Conforme
la primavera avanza, la juventud va aligerando su atuendo, lo que, en general,
está muy bien. Nada que objetar. El problema es cuando el mismo fenómeno
(prendas cada vez más escasas y más exiguas) se traslada a las aulas. El calor
aprieta y uno ya no sabe si se halla en un centro de enseñanza o en el paseo de
Benidorm durante el mes de agosto. Algunos compañeros entienden que ciertos
modos de vestirse (o de no vestirse) no son adecuados para acudir a un centro
educativo. Los alumnos razonan que no hay nada estipulado al respecto, y que
por lo tanto no se les puede reprehender, y mucho menos sancionar, por
incumplir una regla que no está escrita en ningún sitio. Ayer intenté que un
grupo de chicos y chicas de 15-16 años reflexionaran sobre el problema. «Las
personas nos comunicamos de muchos modos —les dije tratando de sonar lo menos
casposo posible—. El vestuario que elegimos para mostrarnos en público no deja
de ser un mensaje que les transmitimos a los demás. A veces incluso una
declaración de principios. Vosotros no les habláis igual a vuestros amigos que
a un profesor. Del mismo modo, no podéis vestiros igual para venir al instituto
que para salir de fiesta el fin de semana. Y luego debéis recordar que venís
aquí para educaros, y que la educación es el puente hacia la vida adulta.

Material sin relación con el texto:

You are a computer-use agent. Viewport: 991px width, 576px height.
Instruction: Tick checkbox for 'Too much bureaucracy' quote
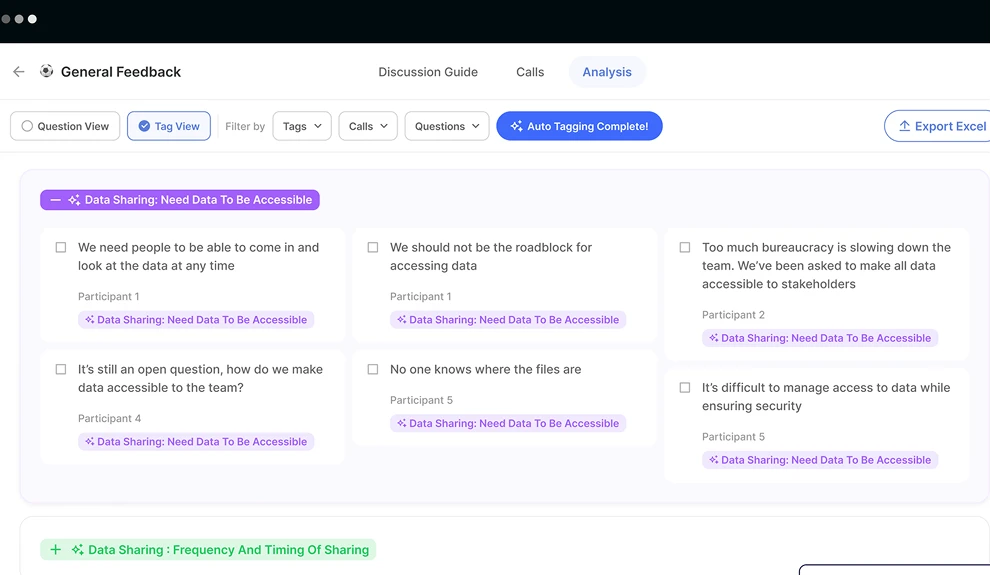[x=685, y=247]
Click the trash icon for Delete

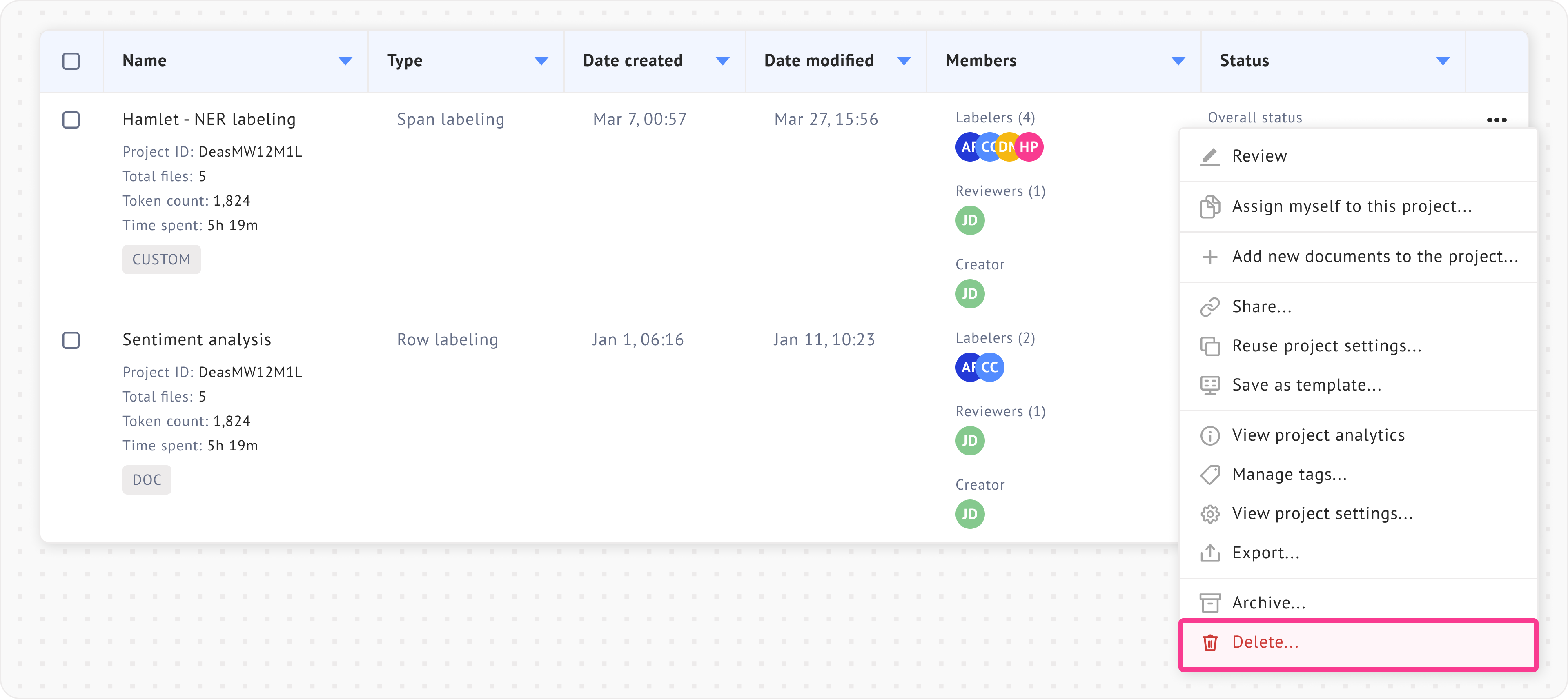[1209, 642]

¿Pensáis que cuando estéis trabajando en una oficina, en un hospital, en un
juzgado o en unos grandes almacenes podréis vestiros como os dé la gana?»
Reflexionaron gravemente durante unos segundos, hasta que una espigada
muchachota de la segunda fila levantó la mano. «Profe, yo he pensado que voy a
venir a clase en bañador». Me quedé mirándola. «Muy bien, hija mía —le dije al
fin—. No seré yo quien te lo impida».